Involuntary unemployment is barbaric. In the wealthiest country in history, almost 30 million people wish they had full-time work. But, as always, there arent enough jobs. And because economic security requires decent work, its unsurprising that 50 million people are poverty-stricken and 16 million children are hungry.
This is a disgrace and an economic error: the US government can easily afford a Job guarantee (JG) program, becoming our employer of last resort.
A right to a job may sound outlandish, but its common sense. You need dollars to eat, and unless you steal the dollars, you generally have to earn them. If the government wants to protect property with cops, courts, and prisons, issue a single, common currency, and tax and fine us in it, it should at least guarantee we can work for our own dollars. Politicians ramble about equality of opportunity and the dignity of work, but to pull ourselves up by our bootstraps, we need boots. And lest our boots stomp each others necks in senseless competition for too few jobs, we need a job guarantee.

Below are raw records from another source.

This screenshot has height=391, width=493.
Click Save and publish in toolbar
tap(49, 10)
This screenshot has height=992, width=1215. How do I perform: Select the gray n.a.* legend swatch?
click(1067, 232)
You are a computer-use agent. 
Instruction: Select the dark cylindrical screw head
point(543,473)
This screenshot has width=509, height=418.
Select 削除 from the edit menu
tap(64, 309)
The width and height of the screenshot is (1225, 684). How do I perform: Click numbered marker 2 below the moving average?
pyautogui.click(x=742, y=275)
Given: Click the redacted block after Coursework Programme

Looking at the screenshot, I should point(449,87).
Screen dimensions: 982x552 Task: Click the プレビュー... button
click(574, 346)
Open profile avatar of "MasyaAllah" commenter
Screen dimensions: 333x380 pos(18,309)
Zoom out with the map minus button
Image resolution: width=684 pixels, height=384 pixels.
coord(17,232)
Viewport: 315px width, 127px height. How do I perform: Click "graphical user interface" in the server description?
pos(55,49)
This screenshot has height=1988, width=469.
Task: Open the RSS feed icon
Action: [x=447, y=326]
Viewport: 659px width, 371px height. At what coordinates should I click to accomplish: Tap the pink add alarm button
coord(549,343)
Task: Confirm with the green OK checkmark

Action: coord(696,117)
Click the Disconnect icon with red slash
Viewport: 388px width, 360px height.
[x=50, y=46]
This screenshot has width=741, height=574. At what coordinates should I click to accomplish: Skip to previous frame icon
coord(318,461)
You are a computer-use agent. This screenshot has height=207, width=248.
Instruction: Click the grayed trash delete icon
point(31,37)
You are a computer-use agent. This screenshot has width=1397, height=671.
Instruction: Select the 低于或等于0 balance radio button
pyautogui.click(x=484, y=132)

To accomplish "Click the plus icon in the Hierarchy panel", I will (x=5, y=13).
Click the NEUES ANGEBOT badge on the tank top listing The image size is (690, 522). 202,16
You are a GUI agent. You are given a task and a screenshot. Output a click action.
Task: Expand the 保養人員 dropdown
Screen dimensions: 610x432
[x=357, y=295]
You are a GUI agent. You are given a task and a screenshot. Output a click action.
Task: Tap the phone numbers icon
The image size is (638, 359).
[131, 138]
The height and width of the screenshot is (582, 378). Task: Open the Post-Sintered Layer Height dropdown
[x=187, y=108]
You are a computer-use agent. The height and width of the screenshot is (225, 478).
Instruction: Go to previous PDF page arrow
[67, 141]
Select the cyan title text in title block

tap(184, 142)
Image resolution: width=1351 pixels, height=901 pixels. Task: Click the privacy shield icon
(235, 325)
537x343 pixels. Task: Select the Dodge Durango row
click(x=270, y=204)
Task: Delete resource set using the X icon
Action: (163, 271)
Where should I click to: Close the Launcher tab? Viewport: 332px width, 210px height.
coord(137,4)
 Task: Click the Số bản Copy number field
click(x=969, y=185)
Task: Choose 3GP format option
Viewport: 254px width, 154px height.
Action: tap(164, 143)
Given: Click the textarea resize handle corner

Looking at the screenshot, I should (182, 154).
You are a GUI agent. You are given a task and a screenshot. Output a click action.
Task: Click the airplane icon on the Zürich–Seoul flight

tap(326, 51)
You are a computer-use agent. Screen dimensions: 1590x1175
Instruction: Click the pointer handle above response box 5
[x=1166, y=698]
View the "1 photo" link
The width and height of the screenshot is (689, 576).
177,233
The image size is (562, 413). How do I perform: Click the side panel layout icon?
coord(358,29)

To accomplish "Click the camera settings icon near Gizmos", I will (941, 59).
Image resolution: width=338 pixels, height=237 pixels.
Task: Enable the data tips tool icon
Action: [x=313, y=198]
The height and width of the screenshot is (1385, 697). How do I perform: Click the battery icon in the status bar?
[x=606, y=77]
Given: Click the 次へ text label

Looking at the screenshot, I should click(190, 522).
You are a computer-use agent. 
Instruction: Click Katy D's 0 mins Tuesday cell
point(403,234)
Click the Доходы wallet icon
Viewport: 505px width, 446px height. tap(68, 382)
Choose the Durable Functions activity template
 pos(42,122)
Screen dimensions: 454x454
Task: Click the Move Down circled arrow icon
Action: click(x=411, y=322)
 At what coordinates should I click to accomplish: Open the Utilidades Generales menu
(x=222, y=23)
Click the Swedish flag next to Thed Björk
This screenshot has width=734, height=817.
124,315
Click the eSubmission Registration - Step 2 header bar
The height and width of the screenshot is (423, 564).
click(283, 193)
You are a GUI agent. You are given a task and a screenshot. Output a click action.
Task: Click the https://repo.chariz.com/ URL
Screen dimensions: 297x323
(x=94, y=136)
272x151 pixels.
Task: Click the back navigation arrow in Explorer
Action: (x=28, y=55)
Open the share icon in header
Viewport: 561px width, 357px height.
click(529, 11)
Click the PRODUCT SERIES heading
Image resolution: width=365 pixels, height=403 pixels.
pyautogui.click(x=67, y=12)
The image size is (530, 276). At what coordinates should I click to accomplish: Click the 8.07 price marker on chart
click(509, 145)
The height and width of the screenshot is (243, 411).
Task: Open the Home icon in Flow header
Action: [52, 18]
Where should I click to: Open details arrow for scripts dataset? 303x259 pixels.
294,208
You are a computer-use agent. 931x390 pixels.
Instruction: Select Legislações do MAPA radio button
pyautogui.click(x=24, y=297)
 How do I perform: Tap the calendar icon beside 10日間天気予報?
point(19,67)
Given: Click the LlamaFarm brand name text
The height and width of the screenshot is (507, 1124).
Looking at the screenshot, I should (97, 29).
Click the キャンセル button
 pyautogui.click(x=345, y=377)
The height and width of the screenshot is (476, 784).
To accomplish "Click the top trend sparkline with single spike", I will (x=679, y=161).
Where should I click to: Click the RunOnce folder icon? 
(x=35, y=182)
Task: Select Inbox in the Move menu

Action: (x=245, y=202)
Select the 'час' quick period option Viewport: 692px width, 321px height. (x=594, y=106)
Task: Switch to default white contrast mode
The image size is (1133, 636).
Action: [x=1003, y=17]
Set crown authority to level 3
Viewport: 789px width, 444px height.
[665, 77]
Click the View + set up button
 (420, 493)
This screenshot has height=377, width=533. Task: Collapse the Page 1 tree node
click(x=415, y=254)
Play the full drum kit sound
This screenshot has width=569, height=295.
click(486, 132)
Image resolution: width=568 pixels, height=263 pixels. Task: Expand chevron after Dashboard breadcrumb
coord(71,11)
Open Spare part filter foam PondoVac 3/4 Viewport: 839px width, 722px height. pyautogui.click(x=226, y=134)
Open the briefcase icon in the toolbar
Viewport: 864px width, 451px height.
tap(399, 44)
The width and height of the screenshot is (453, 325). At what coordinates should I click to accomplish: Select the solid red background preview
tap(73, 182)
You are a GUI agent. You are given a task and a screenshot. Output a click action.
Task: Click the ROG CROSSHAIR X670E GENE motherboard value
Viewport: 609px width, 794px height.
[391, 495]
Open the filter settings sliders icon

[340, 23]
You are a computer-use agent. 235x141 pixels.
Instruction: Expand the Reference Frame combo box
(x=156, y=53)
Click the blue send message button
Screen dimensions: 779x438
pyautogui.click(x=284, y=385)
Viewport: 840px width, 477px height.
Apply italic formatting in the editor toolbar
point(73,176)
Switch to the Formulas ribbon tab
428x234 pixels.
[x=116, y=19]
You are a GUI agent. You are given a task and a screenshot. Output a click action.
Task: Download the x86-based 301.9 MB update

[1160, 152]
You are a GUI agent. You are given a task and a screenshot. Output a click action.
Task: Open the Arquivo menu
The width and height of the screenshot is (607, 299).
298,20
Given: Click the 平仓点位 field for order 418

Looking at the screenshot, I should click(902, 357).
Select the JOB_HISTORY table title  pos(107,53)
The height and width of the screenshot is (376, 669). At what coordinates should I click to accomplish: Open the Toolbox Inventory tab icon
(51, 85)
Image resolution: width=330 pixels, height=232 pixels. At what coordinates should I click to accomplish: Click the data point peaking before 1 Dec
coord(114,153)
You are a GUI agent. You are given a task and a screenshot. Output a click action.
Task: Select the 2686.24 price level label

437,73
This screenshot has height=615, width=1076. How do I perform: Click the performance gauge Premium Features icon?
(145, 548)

A job guarantee isnt that radical. Thomas Paine proposed one in 1791. In 1944, FDR included the right to a living wage job in his Second Bill of Rights and his Republican opponent promised state-ensured employment. The Universal Declaration of Human Rights enshrined the right to work and philosophers Rawls and Dewey advocated government provide enough work. LBJ deliberated a JG and Martin Luther King Jr., demanded one.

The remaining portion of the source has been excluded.